La voce della Keegan è sommessa, aggraziata, la narrazione un sussurro dolcissimo in cui è l’immagine a essere protagonista (la veglia funebre, la passeggiata sulla spiaggia, il pozzo, i profumi inebrianti di una cucina). Un viaggio a ritroso nel tempo, in un mondo antico in cui la grazia dei luoghi e l’evocazione delle tradizioni si scontrano con una realtà agreste, la cui bellezza trova il suo contrappunto in tragedie taciute, nel dolore che arriva dal passato, in un presente fragile, in cui la felicità profuma di torte, di corse a perdifiato, di acqua fresca e lenitiva. Un mondo in cui tutto, però, è caduco, temporaneo. Tranne l’amore, vero protagonista di una storia capace di scavare nel profondo dell’anima, senza strepiti, senza clamore, creando un flusso di dolcezza che infonde speranza, che ipotizza un futuro anche per un sentimento che, per quanto trattenuto, non potrà che esplodere in tutta la sua abbagliante intensità.

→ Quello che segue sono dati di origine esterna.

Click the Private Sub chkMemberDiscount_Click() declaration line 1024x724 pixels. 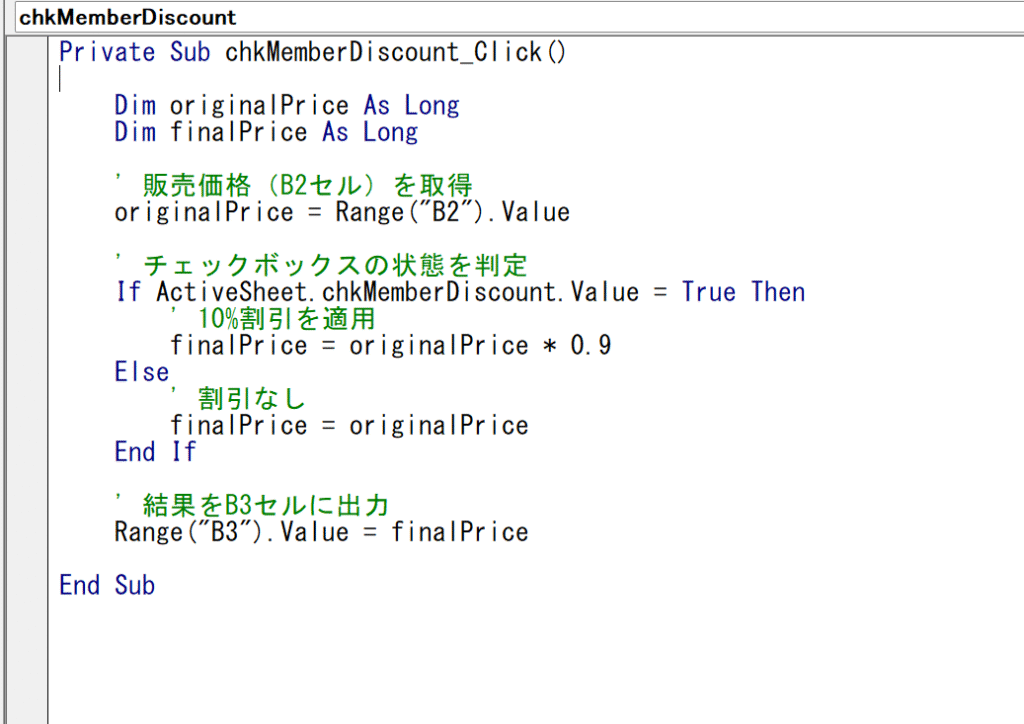click(312, 52)
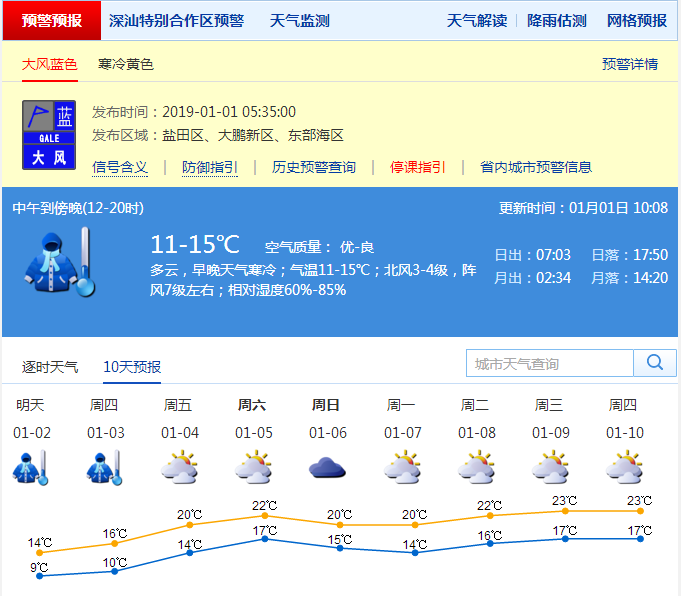Select the 01-06 overcast cloud icon
Screen dimensions: 681x596
click(x=326, y=467)
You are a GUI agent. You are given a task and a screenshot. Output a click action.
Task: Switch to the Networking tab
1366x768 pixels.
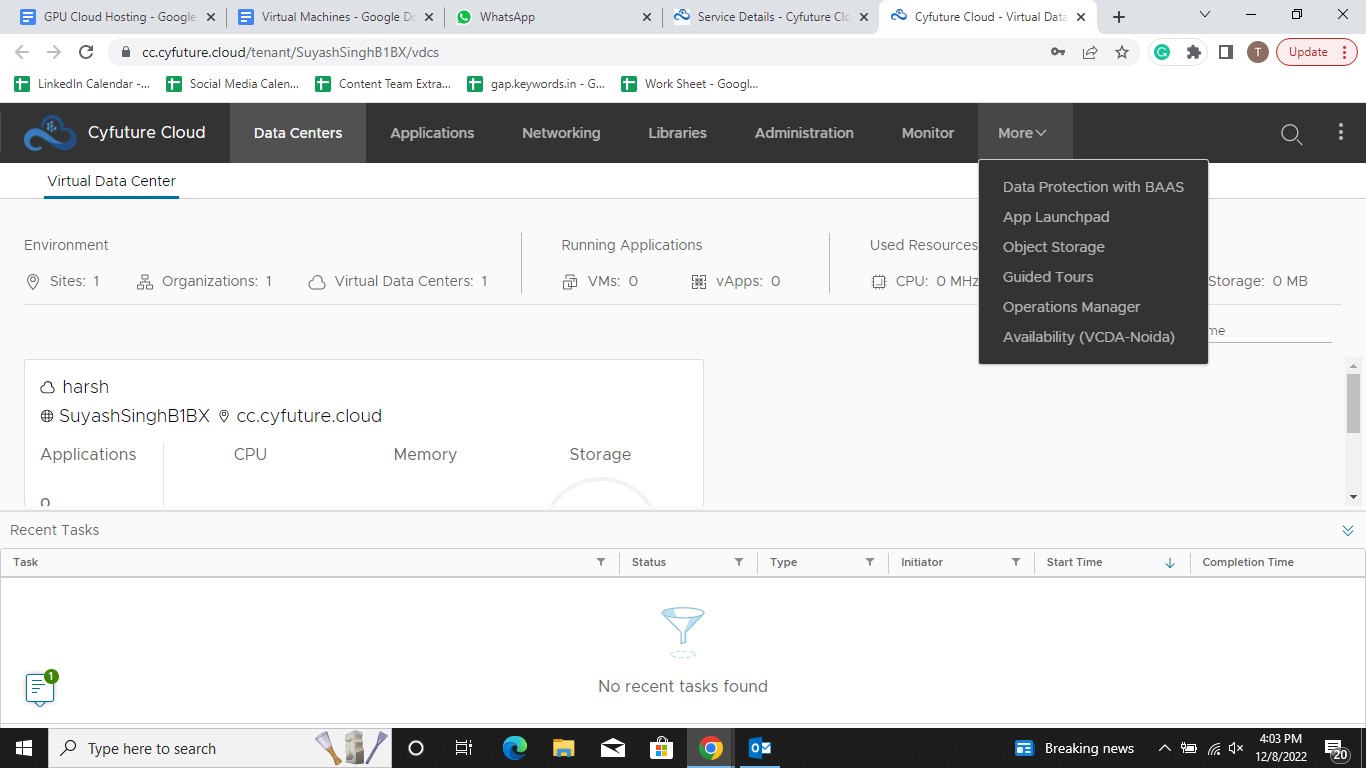(561, 133)
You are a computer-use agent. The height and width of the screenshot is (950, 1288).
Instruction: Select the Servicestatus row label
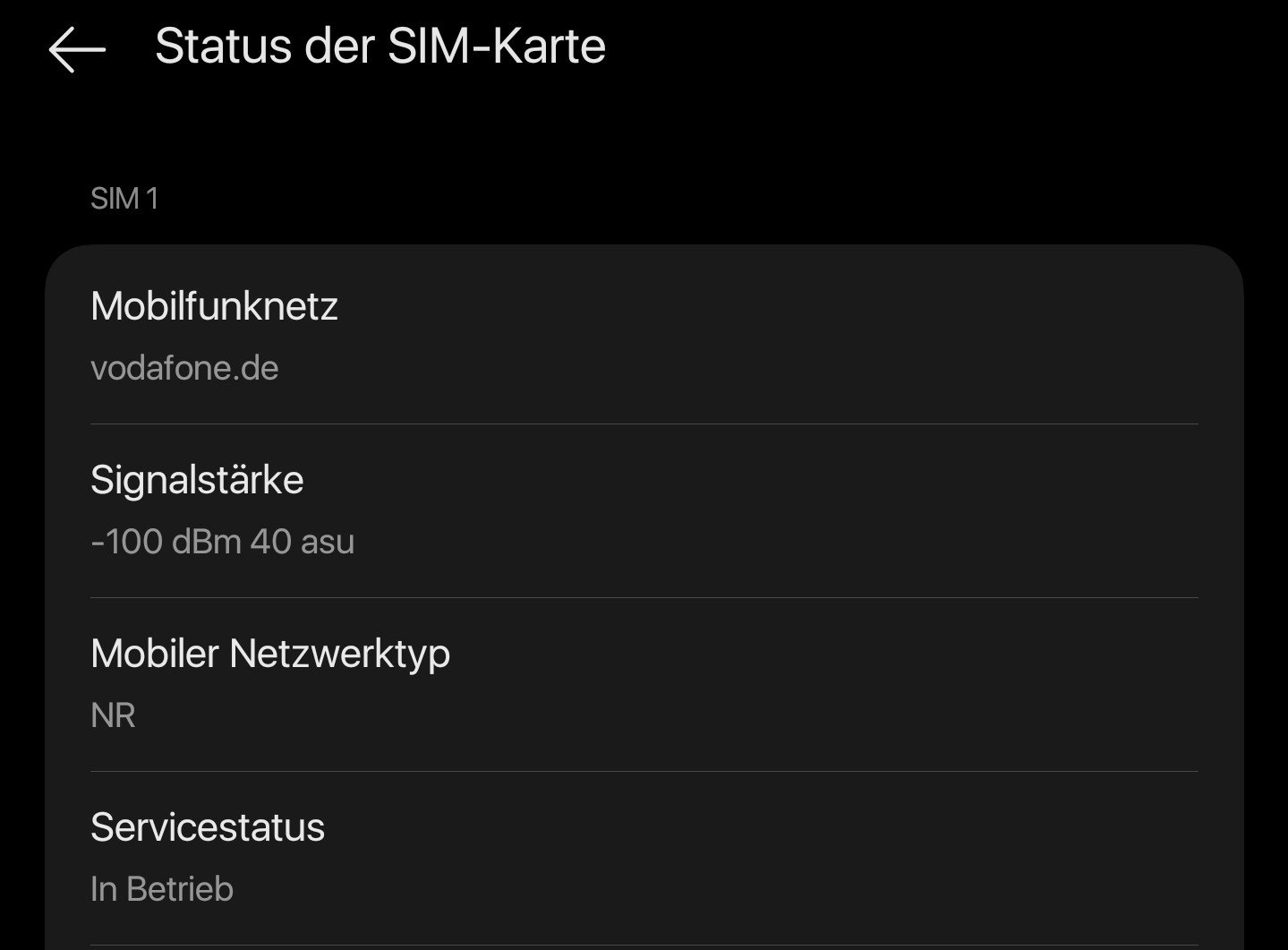pyautogui.click(x=207, y=827)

Una lettura per adulti e per ragazzi, per genitori e figli, i cui intenti restano ad altezza cuore per tutta la durata del romanzo, e il cui finale, agrodolce e liberatorio, racconta una verità tanto ovvia quanto ineffabile: l’amore genera amore. E quando il lettore chiuderà l’ultima pagina del libro, con la stessa nostalgia di quando finiscono le promesse dell’estate, mentre il traboccare della gioia si scontrerà con il tepore salato di una lacrima, il suo unico desiderio sarà quello di uscire di casa, correre dai propri genitori e abbracciarli in una stretta che toglie il fiato. Abbracciare la vita.